◆ **TRY IT**
Please print the entries below exactly, from the line with "musica (1015, 588)" through the line with "Contatti (1138, 205)", including both of those lines and leaving out all others.

◆ **ENTRIES PROVIDED**
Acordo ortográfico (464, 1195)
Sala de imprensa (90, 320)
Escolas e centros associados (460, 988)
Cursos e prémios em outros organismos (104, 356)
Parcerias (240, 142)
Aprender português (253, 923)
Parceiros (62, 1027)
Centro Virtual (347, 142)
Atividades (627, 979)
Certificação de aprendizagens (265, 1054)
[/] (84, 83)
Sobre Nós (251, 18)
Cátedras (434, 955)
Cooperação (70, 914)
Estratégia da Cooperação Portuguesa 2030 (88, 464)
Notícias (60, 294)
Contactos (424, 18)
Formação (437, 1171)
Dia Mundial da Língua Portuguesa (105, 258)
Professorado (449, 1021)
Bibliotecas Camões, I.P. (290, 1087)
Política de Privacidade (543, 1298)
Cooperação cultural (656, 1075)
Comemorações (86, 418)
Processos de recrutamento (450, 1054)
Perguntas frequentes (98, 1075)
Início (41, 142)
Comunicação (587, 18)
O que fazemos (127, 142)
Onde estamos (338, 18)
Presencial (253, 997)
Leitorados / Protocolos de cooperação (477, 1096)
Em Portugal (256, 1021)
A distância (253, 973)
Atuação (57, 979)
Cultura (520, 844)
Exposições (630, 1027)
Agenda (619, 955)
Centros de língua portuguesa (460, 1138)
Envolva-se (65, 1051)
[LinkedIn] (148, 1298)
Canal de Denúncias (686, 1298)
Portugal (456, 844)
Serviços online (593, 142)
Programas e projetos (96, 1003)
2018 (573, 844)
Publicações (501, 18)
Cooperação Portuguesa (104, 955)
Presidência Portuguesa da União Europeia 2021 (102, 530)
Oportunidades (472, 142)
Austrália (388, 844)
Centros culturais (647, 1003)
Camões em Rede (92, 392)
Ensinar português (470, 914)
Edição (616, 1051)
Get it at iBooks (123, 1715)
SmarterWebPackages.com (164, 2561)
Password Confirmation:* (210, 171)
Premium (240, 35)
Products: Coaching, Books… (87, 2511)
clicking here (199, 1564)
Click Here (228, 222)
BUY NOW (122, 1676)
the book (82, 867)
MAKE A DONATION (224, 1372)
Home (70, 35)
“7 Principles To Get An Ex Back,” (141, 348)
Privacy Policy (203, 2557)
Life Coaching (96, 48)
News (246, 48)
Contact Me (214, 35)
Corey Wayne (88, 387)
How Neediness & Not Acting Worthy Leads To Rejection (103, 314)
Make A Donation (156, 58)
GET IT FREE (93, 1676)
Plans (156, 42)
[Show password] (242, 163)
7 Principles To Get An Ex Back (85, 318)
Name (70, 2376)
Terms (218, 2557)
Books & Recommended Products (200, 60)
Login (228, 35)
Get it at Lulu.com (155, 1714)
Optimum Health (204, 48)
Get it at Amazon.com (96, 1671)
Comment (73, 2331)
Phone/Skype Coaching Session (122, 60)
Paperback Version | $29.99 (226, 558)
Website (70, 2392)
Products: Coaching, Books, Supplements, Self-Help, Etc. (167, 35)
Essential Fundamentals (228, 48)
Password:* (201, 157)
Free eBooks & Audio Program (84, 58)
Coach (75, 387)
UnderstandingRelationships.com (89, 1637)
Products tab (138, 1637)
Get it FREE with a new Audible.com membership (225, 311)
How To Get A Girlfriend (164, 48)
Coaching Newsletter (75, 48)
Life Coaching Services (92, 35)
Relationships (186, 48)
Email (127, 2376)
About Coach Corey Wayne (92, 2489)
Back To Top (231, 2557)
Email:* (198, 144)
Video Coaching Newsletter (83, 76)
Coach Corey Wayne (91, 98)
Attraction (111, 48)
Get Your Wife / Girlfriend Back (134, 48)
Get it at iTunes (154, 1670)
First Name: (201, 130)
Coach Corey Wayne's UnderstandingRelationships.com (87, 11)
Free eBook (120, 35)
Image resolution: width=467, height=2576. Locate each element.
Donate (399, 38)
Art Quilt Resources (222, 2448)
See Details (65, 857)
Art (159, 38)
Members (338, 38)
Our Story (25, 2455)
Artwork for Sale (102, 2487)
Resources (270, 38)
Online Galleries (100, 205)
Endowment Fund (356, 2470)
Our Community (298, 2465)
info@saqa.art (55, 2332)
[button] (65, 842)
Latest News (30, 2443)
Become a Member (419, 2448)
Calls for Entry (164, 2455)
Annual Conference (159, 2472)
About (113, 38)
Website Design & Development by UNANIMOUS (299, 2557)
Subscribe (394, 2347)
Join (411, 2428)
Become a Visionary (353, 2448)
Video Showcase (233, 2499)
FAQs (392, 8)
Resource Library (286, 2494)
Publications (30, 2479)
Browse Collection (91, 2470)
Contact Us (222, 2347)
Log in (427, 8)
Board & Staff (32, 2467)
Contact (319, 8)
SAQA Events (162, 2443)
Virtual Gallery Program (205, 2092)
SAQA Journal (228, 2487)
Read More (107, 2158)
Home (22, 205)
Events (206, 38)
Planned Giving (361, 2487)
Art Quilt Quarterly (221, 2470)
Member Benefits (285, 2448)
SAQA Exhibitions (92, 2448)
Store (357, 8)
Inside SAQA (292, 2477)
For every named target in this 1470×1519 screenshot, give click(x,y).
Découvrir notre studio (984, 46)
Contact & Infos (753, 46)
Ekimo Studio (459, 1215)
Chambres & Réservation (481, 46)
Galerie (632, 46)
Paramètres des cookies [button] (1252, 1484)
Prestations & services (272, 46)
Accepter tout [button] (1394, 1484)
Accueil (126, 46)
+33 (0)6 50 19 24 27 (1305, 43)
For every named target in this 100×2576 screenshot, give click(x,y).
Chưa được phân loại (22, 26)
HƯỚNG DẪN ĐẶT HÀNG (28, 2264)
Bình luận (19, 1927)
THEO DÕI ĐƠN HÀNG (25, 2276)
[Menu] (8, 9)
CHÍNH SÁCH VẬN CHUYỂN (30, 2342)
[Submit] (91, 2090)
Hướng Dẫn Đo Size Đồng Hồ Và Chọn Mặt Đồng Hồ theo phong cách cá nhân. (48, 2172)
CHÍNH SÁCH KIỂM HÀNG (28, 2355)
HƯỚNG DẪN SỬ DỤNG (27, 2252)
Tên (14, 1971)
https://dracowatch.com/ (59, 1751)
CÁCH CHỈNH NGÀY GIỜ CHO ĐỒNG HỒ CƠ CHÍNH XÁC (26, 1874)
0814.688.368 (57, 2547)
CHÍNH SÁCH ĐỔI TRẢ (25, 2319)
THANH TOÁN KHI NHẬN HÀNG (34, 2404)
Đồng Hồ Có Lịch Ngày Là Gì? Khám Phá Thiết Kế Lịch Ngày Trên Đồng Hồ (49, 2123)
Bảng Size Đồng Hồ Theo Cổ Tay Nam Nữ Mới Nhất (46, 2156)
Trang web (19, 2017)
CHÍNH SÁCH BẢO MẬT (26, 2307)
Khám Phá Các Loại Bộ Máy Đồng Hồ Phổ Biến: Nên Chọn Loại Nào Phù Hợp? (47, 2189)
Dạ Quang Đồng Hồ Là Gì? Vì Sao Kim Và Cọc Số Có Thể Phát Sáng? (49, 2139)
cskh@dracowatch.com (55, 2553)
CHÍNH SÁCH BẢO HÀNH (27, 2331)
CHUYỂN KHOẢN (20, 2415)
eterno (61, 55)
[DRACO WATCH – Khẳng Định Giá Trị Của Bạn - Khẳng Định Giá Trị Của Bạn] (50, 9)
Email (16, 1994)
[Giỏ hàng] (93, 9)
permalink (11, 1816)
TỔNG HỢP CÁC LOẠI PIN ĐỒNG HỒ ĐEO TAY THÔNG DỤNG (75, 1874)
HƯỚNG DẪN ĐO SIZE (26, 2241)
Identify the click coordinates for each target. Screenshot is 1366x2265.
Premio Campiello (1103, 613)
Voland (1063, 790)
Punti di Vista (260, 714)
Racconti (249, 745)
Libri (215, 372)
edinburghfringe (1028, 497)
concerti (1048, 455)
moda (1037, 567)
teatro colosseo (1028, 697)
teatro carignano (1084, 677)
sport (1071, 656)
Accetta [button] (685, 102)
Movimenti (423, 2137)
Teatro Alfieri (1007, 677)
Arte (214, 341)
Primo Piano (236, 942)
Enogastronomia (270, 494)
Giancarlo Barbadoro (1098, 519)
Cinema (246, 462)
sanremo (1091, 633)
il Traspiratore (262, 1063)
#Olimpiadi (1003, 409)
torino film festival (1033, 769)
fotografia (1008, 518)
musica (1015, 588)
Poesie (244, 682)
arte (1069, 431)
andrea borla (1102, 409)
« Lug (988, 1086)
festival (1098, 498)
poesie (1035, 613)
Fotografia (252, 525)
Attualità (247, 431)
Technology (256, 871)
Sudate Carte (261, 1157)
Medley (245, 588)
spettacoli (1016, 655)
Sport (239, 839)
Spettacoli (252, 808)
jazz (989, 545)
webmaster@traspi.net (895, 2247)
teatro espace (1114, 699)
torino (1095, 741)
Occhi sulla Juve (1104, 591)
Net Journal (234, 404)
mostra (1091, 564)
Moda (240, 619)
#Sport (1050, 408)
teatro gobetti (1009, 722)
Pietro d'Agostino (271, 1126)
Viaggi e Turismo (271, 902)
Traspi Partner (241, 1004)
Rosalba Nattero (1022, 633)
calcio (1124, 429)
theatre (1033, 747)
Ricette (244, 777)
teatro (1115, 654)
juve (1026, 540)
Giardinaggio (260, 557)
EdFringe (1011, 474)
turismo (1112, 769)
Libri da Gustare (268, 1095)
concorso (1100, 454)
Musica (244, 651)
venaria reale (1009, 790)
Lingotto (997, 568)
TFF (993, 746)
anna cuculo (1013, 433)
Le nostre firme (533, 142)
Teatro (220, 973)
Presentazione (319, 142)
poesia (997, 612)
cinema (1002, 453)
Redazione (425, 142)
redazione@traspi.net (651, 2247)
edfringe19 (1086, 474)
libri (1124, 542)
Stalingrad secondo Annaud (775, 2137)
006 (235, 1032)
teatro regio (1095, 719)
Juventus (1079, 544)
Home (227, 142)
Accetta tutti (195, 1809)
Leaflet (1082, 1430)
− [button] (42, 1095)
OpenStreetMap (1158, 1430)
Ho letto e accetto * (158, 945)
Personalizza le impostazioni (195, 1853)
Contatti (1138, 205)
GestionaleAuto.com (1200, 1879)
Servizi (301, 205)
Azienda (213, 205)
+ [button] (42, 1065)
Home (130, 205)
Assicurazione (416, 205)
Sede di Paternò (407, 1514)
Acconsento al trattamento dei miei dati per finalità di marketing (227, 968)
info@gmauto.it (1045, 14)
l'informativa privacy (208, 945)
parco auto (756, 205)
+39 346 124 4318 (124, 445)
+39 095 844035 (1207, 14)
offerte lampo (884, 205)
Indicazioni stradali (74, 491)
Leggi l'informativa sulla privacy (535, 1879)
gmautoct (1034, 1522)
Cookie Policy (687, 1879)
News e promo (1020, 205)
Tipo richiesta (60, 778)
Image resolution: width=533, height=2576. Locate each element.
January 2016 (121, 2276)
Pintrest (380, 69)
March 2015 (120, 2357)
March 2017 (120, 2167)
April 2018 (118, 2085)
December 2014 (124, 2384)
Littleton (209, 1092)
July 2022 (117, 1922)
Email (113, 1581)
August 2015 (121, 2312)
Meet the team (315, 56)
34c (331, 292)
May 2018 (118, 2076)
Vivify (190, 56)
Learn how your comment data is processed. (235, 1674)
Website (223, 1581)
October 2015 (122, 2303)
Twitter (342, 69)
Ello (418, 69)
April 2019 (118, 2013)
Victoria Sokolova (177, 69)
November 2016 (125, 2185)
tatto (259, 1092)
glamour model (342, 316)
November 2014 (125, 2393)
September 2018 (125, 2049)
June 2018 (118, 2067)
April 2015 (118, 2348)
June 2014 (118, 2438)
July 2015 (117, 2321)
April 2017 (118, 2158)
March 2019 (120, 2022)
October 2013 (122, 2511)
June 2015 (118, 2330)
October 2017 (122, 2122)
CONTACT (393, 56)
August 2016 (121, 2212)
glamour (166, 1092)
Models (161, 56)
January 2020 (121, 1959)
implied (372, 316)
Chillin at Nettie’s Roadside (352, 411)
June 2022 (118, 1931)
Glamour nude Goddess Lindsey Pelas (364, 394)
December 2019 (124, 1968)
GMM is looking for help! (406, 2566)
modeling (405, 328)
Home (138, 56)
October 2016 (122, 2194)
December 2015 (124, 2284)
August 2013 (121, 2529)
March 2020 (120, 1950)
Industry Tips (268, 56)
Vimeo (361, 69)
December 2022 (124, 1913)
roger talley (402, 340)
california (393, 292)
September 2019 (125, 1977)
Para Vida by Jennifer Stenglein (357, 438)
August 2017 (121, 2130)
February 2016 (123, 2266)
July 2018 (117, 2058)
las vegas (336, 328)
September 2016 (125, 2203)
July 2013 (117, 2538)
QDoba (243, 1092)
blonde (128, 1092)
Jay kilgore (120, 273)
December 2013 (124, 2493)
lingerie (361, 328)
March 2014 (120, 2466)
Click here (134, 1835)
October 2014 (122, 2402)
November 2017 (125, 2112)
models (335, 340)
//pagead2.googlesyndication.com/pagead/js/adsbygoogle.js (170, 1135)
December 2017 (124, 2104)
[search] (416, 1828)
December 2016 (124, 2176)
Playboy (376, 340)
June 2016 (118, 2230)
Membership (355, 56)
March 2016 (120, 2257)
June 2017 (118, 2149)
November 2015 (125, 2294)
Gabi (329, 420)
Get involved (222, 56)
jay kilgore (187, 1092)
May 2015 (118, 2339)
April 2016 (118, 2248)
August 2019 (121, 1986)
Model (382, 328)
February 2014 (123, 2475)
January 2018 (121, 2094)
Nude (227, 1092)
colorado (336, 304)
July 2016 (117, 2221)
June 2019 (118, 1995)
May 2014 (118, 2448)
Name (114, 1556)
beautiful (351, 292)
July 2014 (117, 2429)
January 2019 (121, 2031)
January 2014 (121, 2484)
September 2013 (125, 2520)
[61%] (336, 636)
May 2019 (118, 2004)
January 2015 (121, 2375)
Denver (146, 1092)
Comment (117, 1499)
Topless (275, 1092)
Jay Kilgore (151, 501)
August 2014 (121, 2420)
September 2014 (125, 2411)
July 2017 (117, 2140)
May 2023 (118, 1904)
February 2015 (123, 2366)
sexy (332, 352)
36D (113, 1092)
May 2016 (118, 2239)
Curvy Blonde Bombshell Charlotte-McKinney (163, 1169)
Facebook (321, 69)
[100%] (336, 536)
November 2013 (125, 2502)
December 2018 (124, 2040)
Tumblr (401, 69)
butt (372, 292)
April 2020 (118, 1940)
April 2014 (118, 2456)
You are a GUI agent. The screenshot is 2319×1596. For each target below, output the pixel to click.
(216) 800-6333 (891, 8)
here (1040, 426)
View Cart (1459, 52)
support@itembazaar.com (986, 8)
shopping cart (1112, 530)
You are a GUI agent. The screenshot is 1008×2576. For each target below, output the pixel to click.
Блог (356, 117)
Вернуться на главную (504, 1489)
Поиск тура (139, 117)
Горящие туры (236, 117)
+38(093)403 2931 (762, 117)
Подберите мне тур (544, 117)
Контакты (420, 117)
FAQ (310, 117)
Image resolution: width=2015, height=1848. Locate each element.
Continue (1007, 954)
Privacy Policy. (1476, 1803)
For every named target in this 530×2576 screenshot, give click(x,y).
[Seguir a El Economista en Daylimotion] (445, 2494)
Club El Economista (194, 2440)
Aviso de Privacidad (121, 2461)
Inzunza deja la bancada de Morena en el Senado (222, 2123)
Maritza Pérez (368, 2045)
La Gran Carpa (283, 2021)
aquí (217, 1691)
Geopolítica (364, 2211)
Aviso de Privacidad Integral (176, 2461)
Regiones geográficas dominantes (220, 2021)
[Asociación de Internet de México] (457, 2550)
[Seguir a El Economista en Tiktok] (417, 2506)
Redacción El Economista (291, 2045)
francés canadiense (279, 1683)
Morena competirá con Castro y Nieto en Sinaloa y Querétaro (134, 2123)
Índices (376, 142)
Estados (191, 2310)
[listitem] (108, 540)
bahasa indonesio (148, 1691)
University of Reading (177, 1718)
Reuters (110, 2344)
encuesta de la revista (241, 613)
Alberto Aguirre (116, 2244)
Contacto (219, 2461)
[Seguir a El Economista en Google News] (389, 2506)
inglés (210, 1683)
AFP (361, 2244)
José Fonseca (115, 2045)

◆ **TASK RESPONSE**
musica (1015, 588)
Poesie (244, 682)
arte (1069, 431)
andrea borla (1102, 409)
« Lug (988, 1086)
festival (1098, 498)
poesie (1035, 613)
Fotografia (252, 525)
Attualità (247, 431)
Technology (256, 871)
Sudate Carte (261, 1157)
Medley (245, 588)
spettacoli (1016, 655)
Sport (239, 839)
Spettacoli (252, 808)
jazz (989, 545)
webmaster@traspi.net (895, 2247)
teatro espace (1114, 699)
torino (1095, 741)
Occhi sulla Juve (1104, 591)
Net Journal (234, 404)
mostra (1091, 564)
Moda (240, 619)
#Sport (1050, 408)
teatro gobetti (1009, 722)
Pietro d'Agostino (271, 1126)
Viaggi e Turismo (271, 902)
Traspi Partner (241, 1004)
Rosalba Nattero (1022, 633)
calcio (1124, 429)
theatre (1033, 747)
Ricette (244, 777)
teatro (1115, 654)
juve (1026, 540)
Giardinaggio (260, 557)
EdFringe (1011, 474)
turismo (1112, 769)
Libri da Gustare (268, 1095)
concorso (1100, 454)
Musica (244, 651)
venaria reale (1009, 790)
Lingotto (997, 568)
TFF (993, 746)
anna cuculo (1013, 433)
Le nostre firme (533, 142)
Teatro (220, 973)
Presentazione (319, 142)
poesia (997, 612)
cinema (1002, 453)
Redazione (425, 142)
redazione@traspi.net (651, 2247)
edfringe19 (1086, 474)
libri (1124, 542)
Stalingrad secondo Annaud (775, 2137)
006 (235, 1032)
teatro regio (1095, 719)
Juventus (1079, 544)
Home (227, 142)
Accetta tutti (195, 1809)
Leaflet (1082, 1430)
− [button] (42, 1095)
OpenStreetMap (1158, 1430)
Ho letto e accetto * (158, 945)
Personalizza le impostazioni (195, 1853)
Contatti (1138, 205)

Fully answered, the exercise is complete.